** Excerpt follows **

The Staffing Agency has launched The Hotel Agency, a dedicated recruiting division targeting hotel ownership groups, operators and management companies. The new division debuts at the Americas Lodging Investment Summit (ALIS) in Los Angeles on 26 January 2026.
The launch formalises more than 14 years of hotel search work previously delivered through The Chef Agency, the parent company’s culinary recruiting arm. Steven Kamali, CEO of The Staffing Agency, said accelerating demand from hotel brands seeking partners with operational expertise drove the decision.
Hotels have been asking for a search partner who understands the realities on property, he said. The Hotel Agency is built around a simple idea: hotel operators shouldn’t have to rebuild their hiring infrastructure property by property – it should work at the portfolio level.
Labour crisis shows no signs of easing
The hotel industry enters 2026 facing a paradox. Total US hospitality employment has reached all-time highs, yet 65% of hotels continue to report staffing shortages, according to a February 2025 survey by the American Hotel & Lodging Association. Hotel employment remains nearly 10% below pre-pandemic levels despite adding more than 467,000 direct jobs over the past four years.
Turnover compounds the challenge. Restaurants and hotels report annual turnover between 70% and 80%, according to The Staffing Agency’s December 2025 industry white paper. The hospitality sector maintains the second-highest attrition rate among major US industries at 4.28%.
The financial implications extend beyond operational strain. Wages have risen sharply – from $16.84 to $22.70 on average between 2020 and early 2025 – yet competitive pay alone has proven insufficient to solve the shortage.
Portfolio-level model targets management companies
The Hotel Agency differentiates itself through what the company describes as a portfolio-level talent acquisition model. Rather than episodic agency engagement for individual properties, the division offers centralised hiring infrastructure for multi-property operators.
John Rothstein, Chief Commercial Officer, positioned this approach as analogous to operational functions that management companies have already consolidated. It replaces episodic agency use with a predictable, centralised approach to hiring, he said. We’re seeing management companies centralise hiring the same way they did for revenue management and procurement.
The division offers full-time, management and executive recruitment; recruiters with operational backgrounds; and sourcing powered by a national talent network of 350,000-plus hospitality professionals. The company claims to have already served more than 1,000 hotel and restaurant groups nationwide.
Unlike generalist staffing firms, The Hotel Agency staffs its recruiting team entirely with former hoteliers – operators, culinary leaders, rooms executives and department heads. This is less about filling jobs and more about stabilising operations, Kamali added.
The Hotel Agency joins The Staffing Agency’s portfolio of sector-specific divisions, which includes The Chef Agency for culinary placements and The Estate Agency for private household staffing.

** End of Excerpt **

▶ Required actions
(a) Using the article on The Hotel Agency's launch, decide whether each statement agrees with it, answering yes or no and quoting the exact words that settle it. (i) The Hotel Agency debuts at ALIS in Los Angeles on 26 January 2026. (ii) Hotel employment is now above pre-pandemic levels. (iii) Average wages rose from $16.84 to $22.70 between 2020 and early 2025.
(b) Reproduce word for word the passage of the article on The Hotel Agency's launch from "The division offers full-time, management" to "private household staffing.".
The entries after this article come from a separate, unrelated source.

** Data excerpts follows **

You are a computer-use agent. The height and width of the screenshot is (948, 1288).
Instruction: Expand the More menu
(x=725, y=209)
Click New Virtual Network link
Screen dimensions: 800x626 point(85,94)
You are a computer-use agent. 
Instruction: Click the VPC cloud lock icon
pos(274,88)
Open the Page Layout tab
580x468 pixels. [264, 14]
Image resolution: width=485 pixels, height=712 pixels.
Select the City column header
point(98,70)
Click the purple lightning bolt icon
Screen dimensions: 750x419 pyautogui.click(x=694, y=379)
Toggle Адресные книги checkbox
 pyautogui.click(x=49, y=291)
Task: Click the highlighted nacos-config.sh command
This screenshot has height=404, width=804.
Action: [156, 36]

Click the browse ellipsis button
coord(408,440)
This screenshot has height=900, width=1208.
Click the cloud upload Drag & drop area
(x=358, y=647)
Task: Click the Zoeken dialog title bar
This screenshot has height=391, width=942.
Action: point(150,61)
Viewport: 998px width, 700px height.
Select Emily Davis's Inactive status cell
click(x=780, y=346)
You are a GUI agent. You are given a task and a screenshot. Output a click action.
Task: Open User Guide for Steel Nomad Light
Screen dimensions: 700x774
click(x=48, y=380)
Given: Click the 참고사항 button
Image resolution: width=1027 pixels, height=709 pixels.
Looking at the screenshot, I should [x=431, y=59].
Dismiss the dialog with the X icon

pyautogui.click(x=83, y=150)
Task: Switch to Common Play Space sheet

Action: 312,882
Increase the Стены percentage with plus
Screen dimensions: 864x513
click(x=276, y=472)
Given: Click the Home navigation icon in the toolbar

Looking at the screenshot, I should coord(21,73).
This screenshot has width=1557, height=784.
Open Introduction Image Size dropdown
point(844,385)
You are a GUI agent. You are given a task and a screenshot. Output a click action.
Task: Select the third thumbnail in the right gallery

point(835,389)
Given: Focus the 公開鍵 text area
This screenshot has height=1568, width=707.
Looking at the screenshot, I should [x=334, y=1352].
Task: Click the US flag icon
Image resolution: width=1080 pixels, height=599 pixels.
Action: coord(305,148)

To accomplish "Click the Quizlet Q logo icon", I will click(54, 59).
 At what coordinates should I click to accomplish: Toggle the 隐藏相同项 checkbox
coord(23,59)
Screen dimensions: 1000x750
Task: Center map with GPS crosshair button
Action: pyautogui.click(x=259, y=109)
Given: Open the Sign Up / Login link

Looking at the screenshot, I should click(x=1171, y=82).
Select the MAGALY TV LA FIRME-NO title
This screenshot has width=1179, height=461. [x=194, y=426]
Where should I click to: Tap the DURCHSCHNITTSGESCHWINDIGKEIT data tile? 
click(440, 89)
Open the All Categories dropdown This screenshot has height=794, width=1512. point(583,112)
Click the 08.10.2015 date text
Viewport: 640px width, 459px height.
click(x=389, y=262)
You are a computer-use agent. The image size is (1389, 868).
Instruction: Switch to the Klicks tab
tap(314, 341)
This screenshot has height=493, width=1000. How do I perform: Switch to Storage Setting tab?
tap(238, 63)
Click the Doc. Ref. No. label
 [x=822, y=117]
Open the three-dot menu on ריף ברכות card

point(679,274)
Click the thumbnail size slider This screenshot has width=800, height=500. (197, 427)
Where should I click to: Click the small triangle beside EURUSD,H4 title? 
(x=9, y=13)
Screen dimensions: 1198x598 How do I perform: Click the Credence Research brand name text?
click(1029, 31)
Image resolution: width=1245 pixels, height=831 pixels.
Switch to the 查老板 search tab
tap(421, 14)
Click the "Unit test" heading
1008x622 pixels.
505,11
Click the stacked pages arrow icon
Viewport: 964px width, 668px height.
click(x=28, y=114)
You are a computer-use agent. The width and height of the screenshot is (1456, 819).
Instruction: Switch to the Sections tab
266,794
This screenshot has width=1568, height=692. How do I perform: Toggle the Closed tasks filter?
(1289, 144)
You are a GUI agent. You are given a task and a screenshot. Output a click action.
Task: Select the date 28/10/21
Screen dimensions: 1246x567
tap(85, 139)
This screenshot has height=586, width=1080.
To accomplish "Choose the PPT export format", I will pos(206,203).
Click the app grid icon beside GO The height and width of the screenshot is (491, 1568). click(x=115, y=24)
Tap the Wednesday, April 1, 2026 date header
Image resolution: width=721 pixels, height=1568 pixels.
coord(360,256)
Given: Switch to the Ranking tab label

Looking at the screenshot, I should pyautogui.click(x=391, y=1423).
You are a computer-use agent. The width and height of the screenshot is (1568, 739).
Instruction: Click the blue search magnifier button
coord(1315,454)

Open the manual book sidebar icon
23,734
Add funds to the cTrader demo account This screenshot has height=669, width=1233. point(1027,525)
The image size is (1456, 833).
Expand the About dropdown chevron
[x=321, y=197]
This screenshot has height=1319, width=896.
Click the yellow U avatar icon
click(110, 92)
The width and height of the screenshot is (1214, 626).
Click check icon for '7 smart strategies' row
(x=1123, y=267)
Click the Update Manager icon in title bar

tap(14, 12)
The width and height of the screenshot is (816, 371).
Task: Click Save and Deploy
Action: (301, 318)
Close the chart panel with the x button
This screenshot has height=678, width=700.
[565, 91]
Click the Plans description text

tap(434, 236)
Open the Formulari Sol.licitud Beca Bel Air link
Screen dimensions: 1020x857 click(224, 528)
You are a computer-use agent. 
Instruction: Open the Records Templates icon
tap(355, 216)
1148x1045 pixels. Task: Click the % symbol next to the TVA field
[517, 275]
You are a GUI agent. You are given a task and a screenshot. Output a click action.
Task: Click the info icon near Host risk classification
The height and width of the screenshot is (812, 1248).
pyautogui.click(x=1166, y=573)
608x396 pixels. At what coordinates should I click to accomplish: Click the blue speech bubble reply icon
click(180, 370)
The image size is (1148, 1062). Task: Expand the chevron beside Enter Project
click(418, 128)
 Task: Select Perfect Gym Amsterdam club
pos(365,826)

** End of Data excerpts **

▶ List of answers
(a)
(i) Yes: "The new division debuts at the Americas Lodging Investment Summit (ALIS) in Los Angeles on 26 January 2026."
(ii) No: "Hotel employment remains nearly 10% below pre-pandemic levels"
(iii) Yes: "Wages have risen sharply – from $16.84 to $22.70 on average between 2020 and early 2025"

(b)
The division offers full-time, management and executive recruitment; recruiters with operational backgrounds; and sourcing powered by a national talent network of 350,000-plus hospitality professionals. The company claims to have already served more than 1,000 hotel and restaurant groups nationwide.
Unlike generalist staffing firms, The Hotel Agency staffs its recruiting team entirely with former hoteliers – operators, culinary leaders, rooms executives and department heads. This is less about filling jobs and more about stabilising operations, Kamali added.
The Hotel Agency joins The Staffing Agency’s portfolio of sector-specific divisions, which includes The Chef Agency for culinary placements and The Estate Agency for private household staffing.